Yes, and yet by the counts, Westerners watch more televised content than ever.
If anything the substitute has been TV. Gaming is big, sure, but that doesn't appear to crowd out time reserved for watching media. I expect that the marathoner gamer who plays for hours daily is a comparatively smaller demographic.
It’s funny in tech it’s generally understood that that attention economy apps are in competition even though they ostensibly are not direct competitors. But when it comes to entertainment (the original attention economy) we don’t think of it in the same way.
NFL and related sport are, at least putatively, unscripted.
Which might be raised in relation to gaming as well, but I'd argue that gaming elements share much more in common with cinema, particularly in the contexts of world design, character development, backstory, and of course, CGI.

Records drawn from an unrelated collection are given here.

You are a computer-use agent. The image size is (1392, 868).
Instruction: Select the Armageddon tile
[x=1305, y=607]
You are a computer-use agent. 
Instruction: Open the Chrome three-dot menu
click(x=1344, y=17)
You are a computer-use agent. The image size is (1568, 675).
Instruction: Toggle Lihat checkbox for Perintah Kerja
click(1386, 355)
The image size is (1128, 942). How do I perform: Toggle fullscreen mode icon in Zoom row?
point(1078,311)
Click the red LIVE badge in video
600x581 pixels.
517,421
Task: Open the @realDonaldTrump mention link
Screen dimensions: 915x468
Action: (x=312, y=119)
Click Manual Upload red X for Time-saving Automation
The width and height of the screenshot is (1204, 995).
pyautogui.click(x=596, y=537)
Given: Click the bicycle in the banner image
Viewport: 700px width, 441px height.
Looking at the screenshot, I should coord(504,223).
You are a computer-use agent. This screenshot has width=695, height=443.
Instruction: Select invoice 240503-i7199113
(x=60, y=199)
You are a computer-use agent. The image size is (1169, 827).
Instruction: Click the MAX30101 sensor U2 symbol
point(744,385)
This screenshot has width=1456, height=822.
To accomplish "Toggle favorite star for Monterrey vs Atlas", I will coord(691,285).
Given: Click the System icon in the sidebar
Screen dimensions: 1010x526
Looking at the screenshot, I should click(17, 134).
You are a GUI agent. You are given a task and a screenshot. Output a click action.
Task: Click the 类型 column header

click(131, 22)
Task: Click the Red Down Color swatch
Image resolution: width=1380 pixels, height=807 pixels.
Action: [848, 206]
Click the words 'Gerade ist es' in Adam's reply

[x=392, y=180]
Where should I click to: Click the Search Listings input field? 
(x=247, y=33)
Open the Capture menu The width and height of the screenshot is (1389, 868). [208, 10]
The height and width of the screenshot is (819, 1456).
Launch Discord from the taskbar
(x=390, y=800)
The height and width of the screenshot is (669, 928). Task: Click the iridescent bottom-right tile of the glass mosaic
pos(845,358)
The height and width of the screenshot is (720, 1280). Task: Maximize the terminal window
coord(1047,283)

But when it’s time for entertainment, someone only has so much time in the day to watch a movie, play a game, watch sports, or scroll TikTok. They are all in competition with each other for that little slice of time each day
> That’s because Hollywood makes movies, not videogames
Not true. Most media conglomerates own both video game and movie production. The big players like Disney, Sony, Comcast, Universal, etc all have ownership stakes in video game companies and most TMT funds invest in both as a same bucket.
Yes. Those conglomerates also do TV. But Hollywood makes movies, and not talk shows. Many of those conglomerates also have internet access businesses. But Hollywood doesn’t lay fibre.
"Hollywood" is a metonym/catch-all term for the media industry just like how "Silicon Valley" is for the tech industry and "Wall Street" is for finance.
As more high-tech companies were established across San Jose and the Santa Clara Valley, and then north towards the Bay Area's two other major cities, San Francisco and Oakland, the term "Silicon Valley" came to have two definitions: a narrower geographic one, referring to Santa Clara County and southeastern San Mateo County, and a metonymical definition referring to high-tech businesses in the entire Bay Area.[citation needed] The name also became a global synonym for leading high-tech research and enterprises, and thus inspired similarly named locations, as well as research parks and technology centers with comparable structures all around the world.